[Screenshot grounding data]
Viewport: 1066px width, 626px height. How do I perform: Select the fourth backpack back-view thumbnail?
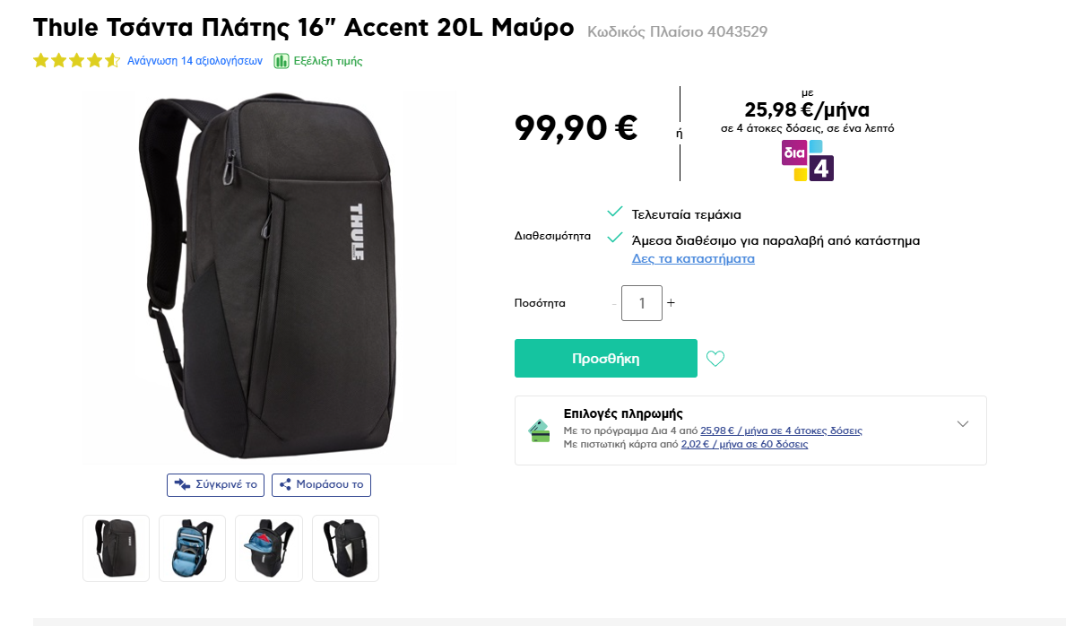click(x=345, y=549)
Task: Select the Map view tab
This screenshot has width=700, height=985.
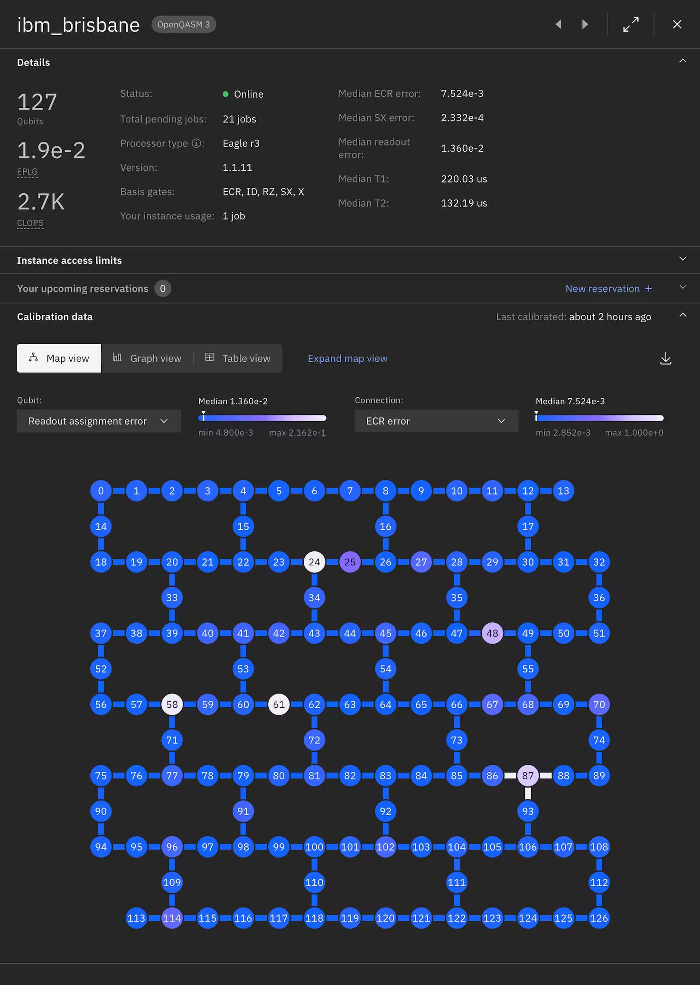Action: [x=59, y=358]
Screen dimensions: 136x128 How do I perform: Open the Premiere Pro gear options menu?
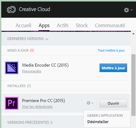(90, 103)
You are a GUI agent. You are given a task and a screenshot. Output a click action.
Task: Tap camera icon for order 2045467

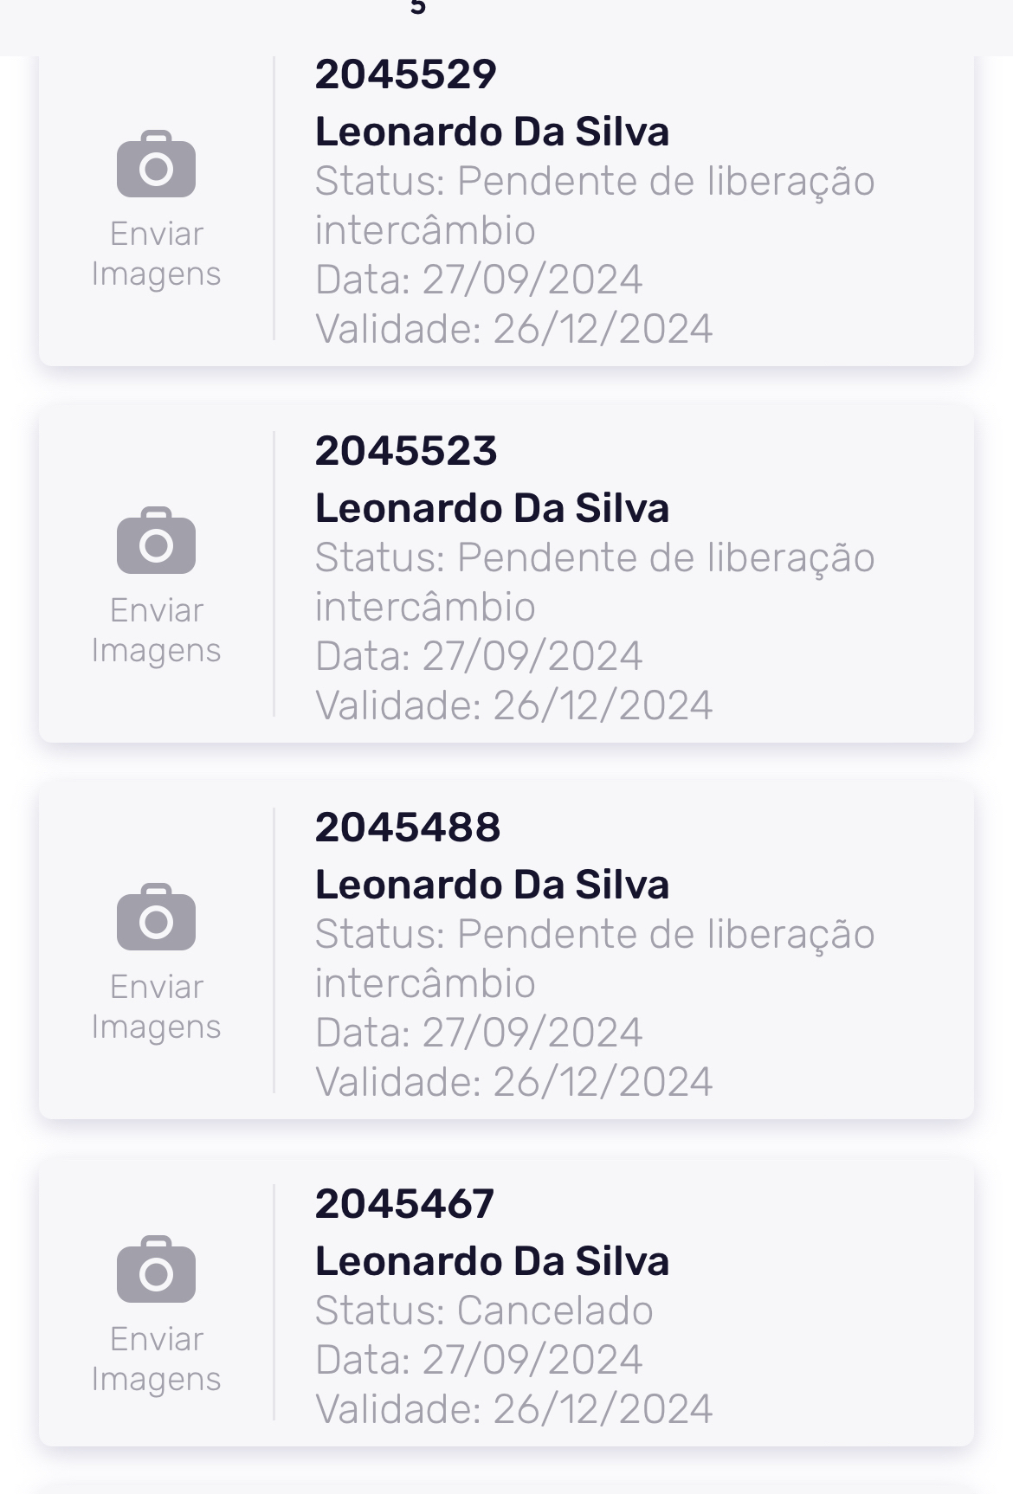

— Task directions —
All records above are to be output verbatim, with their pictures omitted.

— Exercise answer —
Viewport: 1066px width, 626px height. How do I perform: Select the fourth backpack back-view thumbnail?
click(x=345, y=549)
Task: Select the Map view tab
This screenshot has width=700, height=985.
Action: [x=59, y=358]
Screen dimensions: 136x128 How do I perform: Open the Premiere Pro gear options menu?
(90, 103)
You are a GUI agent. You are given a task and a screenshot. Output a click action.
Task: Tap camera icon for order 2045467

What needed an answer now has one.